§ EXCERPTED RECORDS
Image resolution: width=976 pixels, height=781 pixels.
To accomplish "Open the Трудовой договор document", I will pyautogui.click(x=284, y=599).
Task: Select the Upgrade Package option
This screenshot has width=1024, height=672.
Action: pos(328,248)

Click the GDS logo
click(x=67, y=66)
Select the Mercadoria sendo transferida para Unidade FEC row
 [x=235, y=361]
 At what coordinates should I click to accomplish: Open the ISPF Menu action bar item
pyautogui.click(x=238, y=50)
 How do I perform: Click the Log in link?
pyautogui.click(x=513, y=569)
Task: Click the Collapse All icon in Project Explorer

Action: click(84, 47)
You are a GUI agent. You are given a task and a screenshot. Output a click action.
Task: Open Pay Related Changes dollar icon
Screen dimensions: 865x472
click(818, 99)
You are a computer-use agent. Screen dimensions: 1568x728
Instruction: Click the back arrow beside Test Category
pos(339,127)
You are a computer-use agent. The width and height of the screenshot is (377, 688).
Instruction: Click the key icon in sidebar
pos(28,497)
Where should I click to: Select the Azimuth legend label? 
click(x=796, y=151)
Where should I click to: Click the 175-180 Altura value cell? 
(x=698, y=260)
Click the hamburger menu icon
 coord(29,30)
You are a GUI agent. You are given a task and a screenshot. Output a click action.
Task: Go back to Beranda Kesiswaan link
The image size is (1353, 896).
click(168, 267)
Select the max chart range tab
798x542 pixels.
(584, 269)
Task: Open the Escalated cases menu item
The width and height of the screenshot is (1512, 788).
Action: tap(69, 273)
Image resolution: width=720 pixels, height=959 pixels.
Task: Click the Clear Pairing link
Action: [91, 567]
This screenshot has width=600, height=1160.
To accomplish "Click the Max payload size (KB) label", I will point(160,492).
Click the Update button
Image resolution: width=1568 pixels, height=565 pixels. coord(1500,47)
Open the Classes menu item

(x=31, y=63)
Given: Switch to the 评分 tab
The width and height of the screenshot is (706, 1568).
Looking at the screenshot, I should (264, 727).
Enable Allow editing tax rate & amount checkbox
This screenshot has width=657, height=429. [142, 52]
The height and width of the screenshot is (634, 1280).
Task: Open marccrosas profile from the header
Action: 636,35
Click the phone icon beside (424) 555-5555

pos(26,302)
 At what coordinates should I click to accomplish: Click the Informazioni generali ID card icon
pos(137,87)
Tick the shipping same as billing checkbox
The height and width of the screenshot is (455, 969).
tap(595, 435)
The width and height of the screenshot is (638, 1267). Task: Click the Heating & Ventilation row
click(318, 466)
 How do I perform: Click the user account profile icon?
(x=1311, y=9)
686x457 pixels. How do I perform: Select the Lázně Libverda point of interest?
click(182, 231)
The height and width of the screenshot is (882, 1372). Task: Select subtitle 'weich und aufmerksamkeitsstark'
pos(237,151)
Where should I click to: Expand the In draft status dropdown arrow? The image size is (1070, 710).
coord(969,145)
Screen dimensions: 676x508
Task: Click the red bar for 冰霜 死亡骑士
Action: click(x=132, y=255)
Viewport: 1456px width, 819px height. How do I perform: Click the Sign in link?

§ EXERCISE
The answer should consist of every record above, copied exactly.

§ ANSWER TO THIS TASK
Image resolution: width=976 pixels, height=781 pixels.
To accomplish "Open the Трудовой договор document", I will pyautogui.click(x=284, y=599).
Task: Select the Upgrade Package option
This screenshot has width=1024, height=672.
Action: pos(328,248)

Click the GDS logo
click(x=67, y=66)
Select the Mercadoria sendo transferida para Unidade FEC row
 [x=235, y=361]
 At what coordinates should I click to accomplish: Open the ISPF Menu action bar item
pyautogui.click(x=238, y=50)
 How do I perform: Click the Log in link?
pyautogui.click(x=513, y=569)
Task: Click the Collapse All icon in Project Explorer

Action: click(84, 47)
You are a GUI agent. You are given a task and a screenshot. Output a click action.
Task: Open Pay Related Changes dollar icon
Screen dimensions: 865x472
click(818, 99)
You are a computer-use agent. Screen dimensions: 1568x728
Instruction: Click the back arrow beside Test Category
pos(339,127)
You are a computer-use agent. The width and height of the screenshot is (377, 688).
Instruction: Click the key icon in sidebar
pos(28,497)
Where should I click to: Select the Azimuth legend label? 
click(x=796, y=151)
Where should I click to: Click the 175-180 Altura value cell? 
(x=698, y=260)
Click the hamburger menu icon
 coord(29,30)
You are a GUI agent. You are given a task and a screenshot. Output a click action.
Task: Go back to Beranda Kesiswaan link
The image size is (1353, 896).
click(168, 267)
Select the max chart range tab
798x542 pixels.
(584, 269)
Task: Open the Escalated cases menu item
The width and height of the screenshot is (1512, 788).
Action: tap(69, 273)
Image resolution: width=720 pixels, height=959 pixels.
Task: Click the Clear Pairing link
Action: [91, 567]
This screenshot has width=600, height=1160.
To accomplish "Click the Max payload size (KB) label", I will point(160,492).
Click the Update button
Image resolution: width=1568 pixels, height=565 pixels. coord(1500,47)
Open the Classes menu item

(x=31, y=63)
Given: Switch to the 评分 tab
The width and height of the screenshot is (706, 1568).
Looking at the screenshot, I should (264, 727).
Enable Allow editing tax rate & amount checkbox
This screenshot has width=657, height=429. [142, 52]
The height and width of the screenshot is (634, 1280).
Task: Open marccrosas profile from the header
Action: 636,35
Click the phone icon beside (424) 555-5555

pos(26,302)
 At what coordinates should I click to accomplish: Click the Informazioni generali ID card icon
pos(137,87)
Tick the shipping same as billing checkbox
The height and width of the screenshot is (455, 969).
tap(595, 435)
The width and height of the screenshot is (638, 1267). Task: Click the Heating & Ventilation row
click(318, 466)
 How do I perform: Click the user account profile icon?
(x=1311, y=9)
686x457 pixels. How do I perform: Select the Lázně Libverda point of interest?
click(182, 231)
The height and width of the screenshot is (882, 1372). Task: Select subtitle 'weich und aufmerksamkeitsstark'
pos(237,151)
Where should I click to: Expand the In draft status dropdown arrow? The image size is (1070, 710).
coord(969,145)
Screen dimensions: 676x508
Task: Click the red bar for 冰霜 死亡骑士
Action: click(x=132, y=255)
Viewport: 1456px width, 819px height. How do I perform: Click the Sign in link?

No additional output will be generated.